Il y a aussi le serviteur qui agit comme l’homme au talent enfoui … puisque le maître n’est pas là, il va négliger ses affaires. La poussière s’accumule, les champs ne sont plus cultivés, les factures ne sont plus payées. Petit à petit la maison ressemble au château de la belle au bois dormant, mais ça n’est pas le serviteur négligeant que le prince charmant viendra réveiller d’un baiser ! Voilà la situation de l’homme qui a oublié la Parole de Dieu et la mission qui lui a été confiée. La vie s’affaiblit peu à peu pour laisser place à la fatalité, au poids du temps et de l’histoire. L’homme devient le jouet des astres et du hasard et qui le conduisent au désespoir de l’usure et de la mort.

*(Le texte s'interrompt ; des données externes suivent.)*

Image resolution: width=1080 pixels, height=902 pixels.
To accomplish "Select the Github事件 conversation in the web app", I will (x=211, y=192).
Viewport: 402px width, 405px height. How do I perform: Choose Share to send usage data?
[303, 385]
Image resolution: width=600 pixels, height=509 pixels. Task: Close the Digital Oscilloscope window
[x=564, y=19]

Il y a enfin le serviteur qui fait son travail mais qui n’attend plus le maître. Il fait les choses qui doivent être faites, mais il ne sait pas pourquoi. Sa vie devient machinale et son ouvrage routinier. Il ressemble de plus en plus à un robot, il mène une existence sans âme, sans goût sans intérêt. C’est la situation de celui qui n’a pas le désir de Dieu, qui ne sait plus pourquoi il vit et qui vit sans attendre, sans espoir … sa vie n’a pas de sens parce qu’il n’en voit pas le but, il ne sait pas où il va.

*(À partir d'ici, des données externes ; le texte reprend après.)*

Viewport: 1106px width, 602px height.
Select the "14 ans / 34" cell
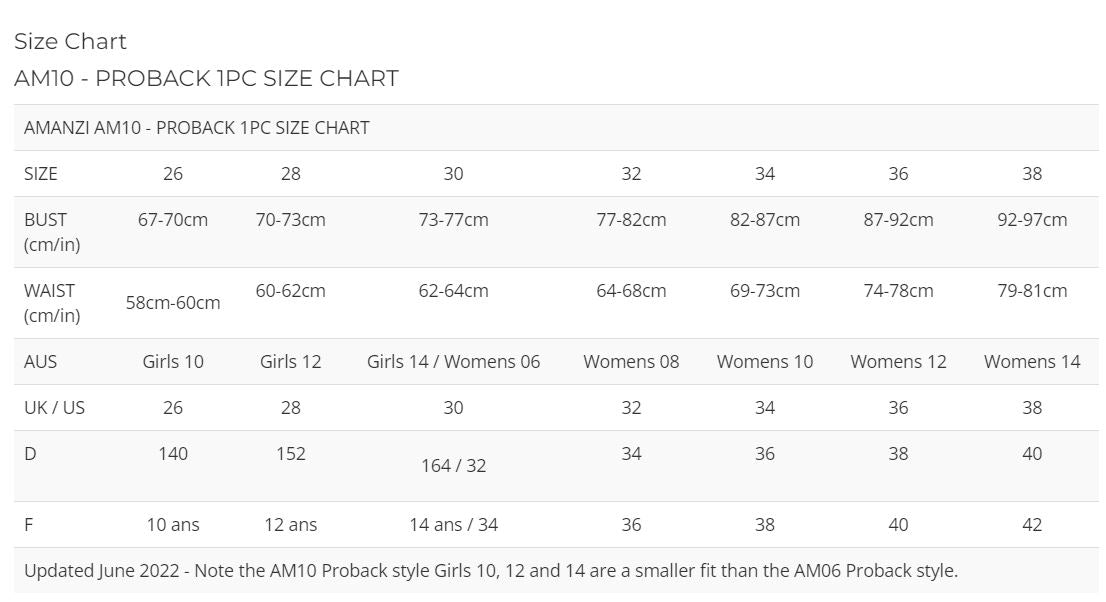click(453, 525)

Au contraire, le veilleur n’oublie pas qu’il est au service et qu’un autre lui a fait confiance. S’il a des pouvoirs, ce n’est pas pour lui : il sait qu’il devra en répondre. Sa responsabilité ne le gonfle pas d’orgueil mais l’invite à humilité. Le veilleur ne se décourage pas d’attendre et ne laisse pas au temps le soin de garder ce qu’on lui a confié. C’est en s’engageant qu’il veille pour être fidèle à la mission reçue. Le veilleur ne se contente pas d’être là, il nourrit son attente du désir de revoir le maître. C’est ce désir qui lui rappelle le sens de ce qu’il fait et lui donne le goût de le faire.

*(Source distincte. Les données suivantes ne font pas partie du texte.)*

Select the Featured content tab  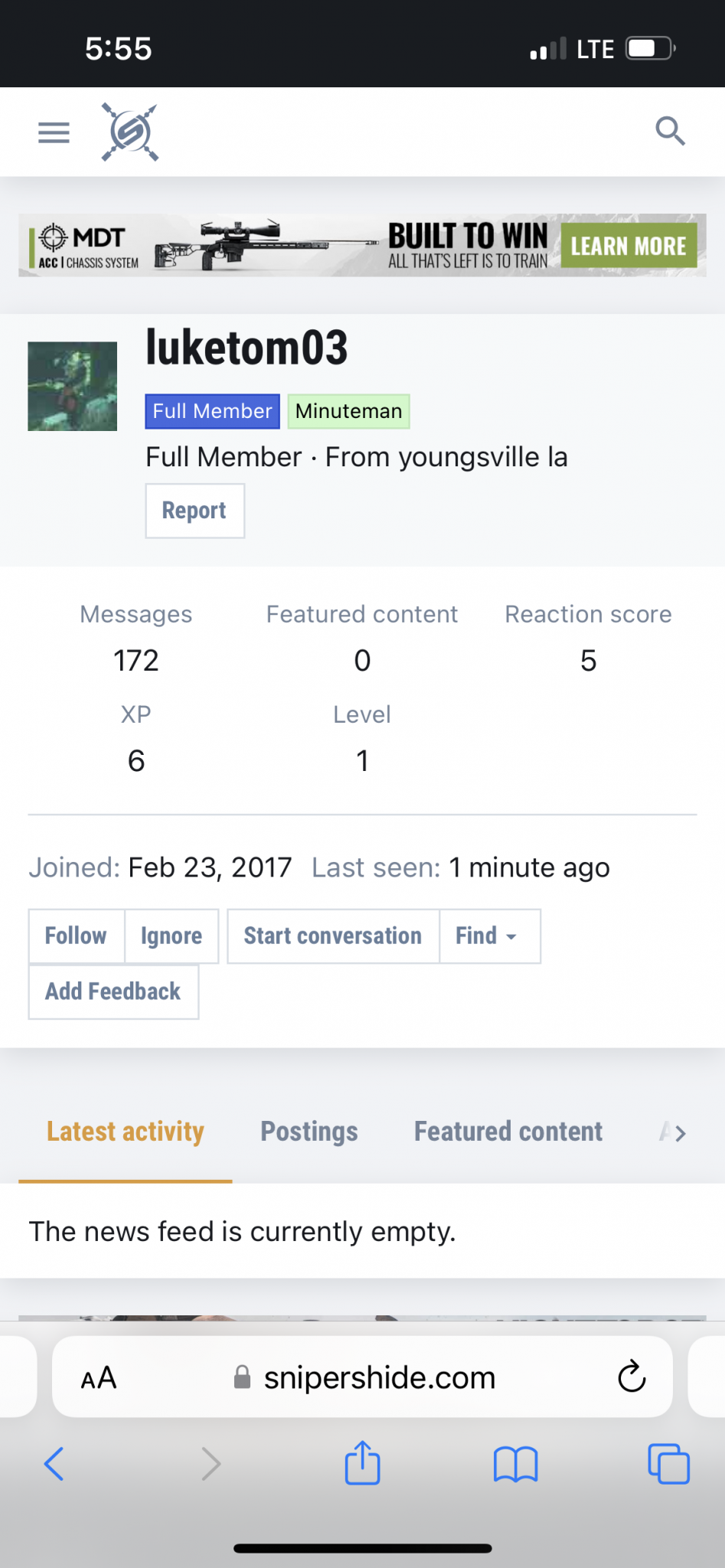point(508,1132)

Pendant ce temps de l’Avent, nous nous préparons à célébrer la venue du Seigneur. Le souvenir de Noël nous rappelle que le Christ doit revenir, qu’il n’a pas quitté le monde, mais que nous l’attendons et qu’il faut nous préparer à son retour. C’est un temps où nous nous efforçons de rester dans l’attitude du veilleur. Nous avons cette année quatre dimanches et trois semaines pour accueillir l’invitation à veiller dans une triple conversion. Conversion de l’humilité qui nous rappelle que le monde n’est pas à nous et que nous devrons en répondre devant Dieu. Conversion de l’engagement qui nous rappelle que Dieu compte sur nous pour prendre soin de ce qu’il nous a confié. Conversion de la contemplation pour creuser en nous le désir de Dieu. Par un effort de prière, de méditation de la parole de Dieu et d’attention à ceux qui nous entourent nous sommes invités à veiller, à attendre avec toujours plus d’impatience la venue du Seigneur.
Que la Vierge Marie, Avocate des Toulonnais, nous aide à entrer dans cette préparation à Noël avec détermination et enthousiasme. Arche de la Nouvelle Alliance, Etoile du Matin, et Mère de l’Espérance, que sa prière et son exemple nous permettent de demeurer fidèles à la Parole de Dieu, pour que prenant soin de ce qu’il nous a confié, nous soyons prêts à accueillir le Seigneur lors de sa venue et dignes de demeurer avec lui dans les siècles des siècles.